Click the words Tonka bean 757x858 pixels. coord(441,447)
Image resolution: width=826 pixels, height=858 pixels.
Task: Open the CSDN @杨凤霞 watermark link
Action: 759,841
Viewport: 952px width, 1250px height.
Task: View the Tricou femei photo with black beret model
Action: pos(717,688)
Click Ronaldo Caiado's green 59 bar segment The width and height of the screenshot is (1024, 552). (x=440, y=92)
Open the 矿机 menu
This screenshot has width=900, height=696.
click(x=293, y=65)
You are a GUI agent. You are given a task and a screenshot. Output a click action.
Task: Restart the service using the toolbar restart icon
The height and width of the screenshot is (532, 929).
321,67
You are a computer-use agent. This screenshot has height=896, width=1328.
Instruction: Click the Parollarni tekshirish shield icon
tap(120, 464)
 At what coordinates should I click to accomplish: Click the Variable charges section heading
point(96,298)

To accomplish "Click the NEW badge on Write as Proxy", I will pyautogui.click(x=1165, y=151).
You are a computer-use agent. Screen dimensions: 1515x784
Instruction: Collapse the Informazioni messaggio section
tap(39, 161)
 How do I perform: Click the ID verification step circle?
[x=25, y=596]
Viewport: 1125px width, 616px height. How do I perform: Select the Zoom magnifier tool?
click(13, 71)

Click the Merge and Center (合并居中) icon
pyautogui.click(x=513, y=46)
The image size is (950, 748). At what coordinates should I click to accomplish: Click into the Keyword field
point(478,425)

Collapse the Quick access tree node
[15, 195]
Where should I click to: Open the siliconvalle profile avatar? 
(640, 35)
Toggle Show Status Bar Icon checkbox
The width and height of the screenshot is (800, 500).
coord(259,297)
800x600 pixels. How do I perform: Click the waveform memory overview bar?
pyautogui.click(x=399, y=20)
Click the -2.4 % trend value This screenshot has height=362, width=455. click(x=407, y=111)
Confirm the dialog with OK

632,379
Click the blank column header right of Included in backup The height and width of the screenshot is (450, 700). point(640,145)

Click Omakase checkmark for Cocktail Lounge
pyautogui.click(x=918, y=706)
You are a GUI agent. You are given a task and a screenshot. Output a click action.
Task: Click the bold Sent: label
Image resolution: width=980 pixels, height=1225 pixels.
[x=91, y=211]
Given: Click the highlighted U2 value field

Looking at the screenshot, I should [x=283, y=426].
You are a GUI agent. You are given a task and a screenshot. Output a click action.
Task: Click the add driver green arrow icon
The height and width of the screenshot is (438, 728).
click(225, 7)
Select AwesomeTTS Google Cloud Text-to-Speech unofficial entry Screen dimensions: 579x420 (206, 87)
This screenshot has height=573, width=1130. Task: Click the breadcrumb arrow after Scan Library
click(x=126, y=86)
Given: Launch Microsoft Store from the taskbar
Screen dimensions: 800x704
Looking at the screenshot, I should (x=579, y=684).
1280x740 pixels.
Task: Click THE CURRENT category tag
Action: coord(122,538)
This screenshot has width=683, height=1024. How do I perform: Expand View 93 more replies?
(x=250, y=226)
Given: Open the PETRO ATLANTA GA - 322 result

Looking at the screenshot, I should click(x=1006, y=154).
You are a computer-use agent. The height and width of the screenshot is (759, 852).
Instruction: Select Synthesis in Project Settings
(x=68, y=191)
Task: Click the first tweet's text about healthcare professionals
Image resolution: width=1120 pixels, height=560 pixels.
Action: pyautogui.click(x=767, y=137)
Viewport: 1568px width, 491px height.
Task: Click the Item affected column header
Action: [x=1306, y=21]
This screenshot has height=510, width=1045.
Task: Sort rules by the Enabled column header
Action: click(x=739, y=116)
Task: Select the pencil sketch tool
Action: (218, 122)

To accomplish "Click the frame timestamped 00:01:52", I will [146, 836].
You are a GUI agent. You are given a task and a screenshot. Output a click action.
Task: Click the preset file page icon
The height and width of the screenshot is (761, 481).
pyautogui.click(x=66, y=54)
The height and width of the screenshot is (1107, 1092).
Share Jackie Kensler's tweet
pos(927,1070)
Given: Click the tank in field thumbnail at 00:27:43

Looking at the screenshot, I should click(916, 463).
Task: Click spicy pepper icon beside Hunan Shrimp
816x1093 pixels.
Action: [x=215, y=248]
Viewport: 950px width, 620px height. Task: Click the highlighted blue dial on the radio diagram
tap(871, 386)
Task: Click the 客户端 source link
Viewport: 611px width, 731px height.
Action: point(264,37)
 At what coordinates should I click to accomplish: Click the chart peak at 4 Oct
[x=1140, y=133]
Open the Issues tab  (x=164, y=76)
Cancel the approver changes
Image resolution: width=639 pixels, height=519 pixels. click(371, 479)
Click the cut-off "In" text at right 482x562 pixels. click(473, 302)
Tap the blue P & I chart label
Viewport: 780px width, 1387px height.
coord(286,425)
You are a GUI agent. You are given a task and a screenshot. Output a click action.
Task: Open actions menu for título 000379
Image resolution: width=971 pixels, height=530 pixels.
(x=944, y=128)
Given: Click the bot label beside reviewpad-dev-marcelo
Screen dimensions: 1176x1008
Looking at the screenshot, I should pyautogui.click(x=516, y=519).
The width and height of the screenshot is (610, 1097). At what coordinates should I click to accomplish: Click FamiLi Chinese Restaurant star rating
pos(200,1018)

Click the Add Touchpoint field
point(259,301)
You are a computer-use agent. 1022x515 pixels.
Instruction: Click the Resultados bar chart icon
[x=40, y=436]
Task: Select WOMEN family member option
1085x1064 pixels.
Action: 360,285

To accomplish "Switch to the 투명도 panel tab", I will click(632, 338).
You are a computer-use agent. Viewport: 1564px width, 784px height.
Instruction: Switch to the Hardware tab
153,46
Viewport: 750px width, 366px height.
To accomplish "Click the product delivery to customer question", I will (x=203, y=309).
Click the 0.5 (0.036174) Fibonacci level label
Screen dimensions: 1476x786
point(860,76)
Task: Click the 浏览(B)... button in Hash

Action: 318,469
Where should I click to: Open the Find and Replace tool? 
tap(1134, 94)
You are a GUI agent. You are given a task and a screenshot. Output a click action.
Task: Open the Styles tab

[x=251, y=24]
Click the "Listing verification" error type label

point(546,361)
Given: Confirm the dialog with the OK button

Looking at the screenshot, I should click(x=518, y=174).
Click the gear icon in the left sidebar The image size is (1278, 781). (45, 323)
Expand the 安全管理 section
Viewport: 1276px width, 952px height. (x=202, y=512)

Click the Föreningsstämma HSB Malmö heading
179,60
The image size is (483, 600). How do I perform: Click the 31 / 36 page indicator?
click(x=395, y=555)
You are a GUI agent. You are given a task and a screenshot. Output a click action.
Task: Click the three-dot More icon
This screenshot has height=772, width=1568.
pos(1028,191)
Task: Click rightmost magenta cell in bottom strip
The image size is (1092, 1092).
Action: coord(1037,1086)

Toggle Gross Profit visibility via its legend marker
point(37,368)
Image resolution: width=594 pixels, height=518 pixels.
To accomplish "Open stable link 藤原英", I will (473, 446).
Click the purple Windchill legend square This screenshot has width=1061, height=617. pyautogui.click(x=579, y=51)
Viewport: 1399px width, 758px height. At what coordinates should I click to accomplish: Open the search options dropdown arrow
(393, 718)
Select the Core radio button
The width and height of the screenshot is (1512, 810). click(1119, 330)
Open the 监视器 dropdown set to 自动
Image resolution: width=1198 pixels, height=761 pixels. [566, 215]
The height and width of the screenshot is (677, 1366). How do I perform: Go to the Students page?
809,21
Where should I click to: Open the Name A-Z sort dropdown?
************
Only one stretch of the entries above is wanted: the lines from the one containing "Instruction: Select Synthesis" through the one containing "Task: Click the first". Please reproduce it exactly.

▶ _Task result_
Instruction: Select Synthesis in Project Settings
(x=68, y=191)
Task: Click the first tweet's text about healthcare professionals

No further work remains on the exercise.